La lezione che si trae dalla lettera M di riga 4
si presta a qualche perplessità da parte degli studiosi. Per la M di riga 8 non
intendo aggiungere la mia alle altrui perplessità.
In ogni modo, e tutto sommato, l’intero testo fenicio
non è la palestra di difficoltà che qualcuno ha voluto accreditare, e con
l’aiuto del dizionario fenicio (coadiuvato da quello ugaritico) il testo può
essere tradotto con sicurezza e senza sbavature. Ciononostante, non tutti hanno
azzeccato.
Nonostante che le difficoltà fossero facilmente
sormontabili, sembra proprio che la traduzione sia stata intrapresa più per
dovere che per passione. Certi altri studiosi, nella presunzione di dare una
datazione precisa del testo (e dell’alfabeto che lo sottende), hanno persino
dimenticato d’inserire alcune lettere nell’alfabetario ricavabile dalla Stele
(vedi ad esempio Giovanni Garbini apud Moscati F 110).
Alle indecisioni ed agli errori dei traduttori va
assegnato un “prima” e un “dopo”, la cui linea divisoria è il 1980, l’anno
della pubblicazione del Diccionario Fenicio di Fuentes
Estanol. Qualsiasi fallo precedente va perdonato a causa dell’assenza di uno
strumento essenziale.

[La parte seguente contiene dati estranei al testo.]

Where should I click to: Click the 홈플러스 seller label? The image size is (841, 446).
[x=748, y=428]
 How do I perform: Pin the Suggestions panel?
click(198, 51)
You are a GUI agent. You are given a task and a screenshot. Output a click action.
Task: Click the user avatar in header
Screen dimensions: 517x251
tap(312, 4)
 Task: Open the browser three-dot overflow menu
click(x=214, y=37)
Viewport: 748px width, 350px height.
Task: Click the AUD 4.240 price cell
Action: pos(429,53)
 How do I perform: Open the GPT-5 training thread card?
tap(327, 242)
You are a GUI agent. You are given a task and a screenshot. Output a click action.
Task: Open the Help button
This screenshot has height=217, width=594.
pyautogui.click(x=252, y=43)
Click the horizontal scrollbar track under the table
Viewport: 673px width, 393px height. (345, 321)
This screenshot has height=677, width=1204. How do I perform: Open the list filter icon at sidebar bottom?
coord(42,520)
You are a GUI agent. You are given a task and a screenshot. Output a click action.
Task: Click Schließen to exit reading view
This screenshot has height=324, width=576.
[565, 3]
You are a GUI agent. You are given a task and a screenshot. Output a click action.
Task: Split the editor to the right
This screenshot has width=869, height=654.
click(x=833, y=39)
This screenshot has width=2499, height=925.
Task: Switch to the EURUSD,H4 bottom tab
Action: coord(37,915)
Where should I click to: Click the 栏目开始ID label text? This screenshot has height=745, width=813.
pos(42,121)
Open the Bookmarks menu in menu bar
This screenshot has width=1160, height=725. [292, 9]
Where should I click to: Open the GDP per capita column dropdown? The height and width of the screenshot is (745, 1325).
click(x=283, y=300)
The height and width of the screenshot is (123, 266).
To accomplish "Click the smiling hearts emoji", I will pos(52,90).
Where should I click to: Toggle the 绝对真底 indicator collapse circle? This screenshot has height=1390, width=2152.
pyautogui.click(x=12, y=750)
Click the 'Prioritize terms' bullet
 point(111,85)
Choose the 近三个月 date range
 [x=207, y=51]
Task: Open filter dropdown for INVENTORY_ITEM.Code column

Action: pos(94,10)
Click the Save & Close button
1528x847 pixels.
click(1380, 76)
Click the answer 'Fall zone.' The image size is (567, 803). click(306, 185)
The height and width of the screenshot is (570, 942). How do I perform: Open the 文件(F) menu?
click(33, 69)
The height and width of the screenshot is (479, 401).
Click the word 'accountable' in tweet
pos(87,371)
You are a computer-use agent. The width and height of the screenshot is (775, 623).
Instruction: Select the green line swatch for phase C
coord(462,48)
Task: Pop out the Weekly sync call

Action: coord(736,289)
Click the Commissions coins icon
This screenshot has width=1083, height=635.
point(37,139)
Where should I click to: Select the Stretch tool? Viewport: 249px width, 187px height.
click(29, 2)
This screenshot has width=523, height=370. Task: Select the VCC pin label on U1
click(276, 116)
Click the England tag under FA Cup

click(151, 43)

Se vogliamo, possiamo perdonare anche gli errori compiuti
sino al 1996, allorché la pubblicazione del Diccionario de la Lengua
Ugaritica (Del Olmo Lete-Sanmartin) consentì di rimpolpare il magro apparato
lessicale di Fuentes Estanol.
Quindi dal totale dei trentadue tentativi posso
espungere la massima parte dei volenterosi, compreso il mio maestro Giovanni
Semerano, il quale ci tentò nel 1984, sbagliando proprio tutto.
Perdono parimenti l’interpretazione del Moore-Cross
nel 1984, avvenuta quattro anni dopo la pubblicazione del Dizionario Fenicio.
La sua traduzione – cui attinge anche Ferruccio Barrecca (CFPS) – è la
seguente: btršš (…a Tarsis) wgrš h’ (ed egli li condusse fuori)
bšrdn š (tra i Sardi) lm h’ šl (egli è adesso in pace)
m sb’ (ed il suo esercito è in pace) mlktn bn (Milkaton,
figlio di) šbn ngd (Subna, generale) lpmy (di re Pumay: ossia
Pigmalione).
Tralascio di registrare le quattordici versioni
post-Moore, dalle quali però non evito di trarre scandalo per la superficialità
dei ricercatori, i quali si sono perfino dimenticati, candidamente, la tecnica
delle epigrafi dedicatorie imparata sui banchi dell’Università. Non gli sarebbe
stato difficile trovare la giusta traduzione, se avessero ripassato quella
tecnica e poi avessero sfogliato i dizionari fenicio ed ugaritico, dai quali si
estrae senza difficoltà un testo lineare, pulito, inappuntabile.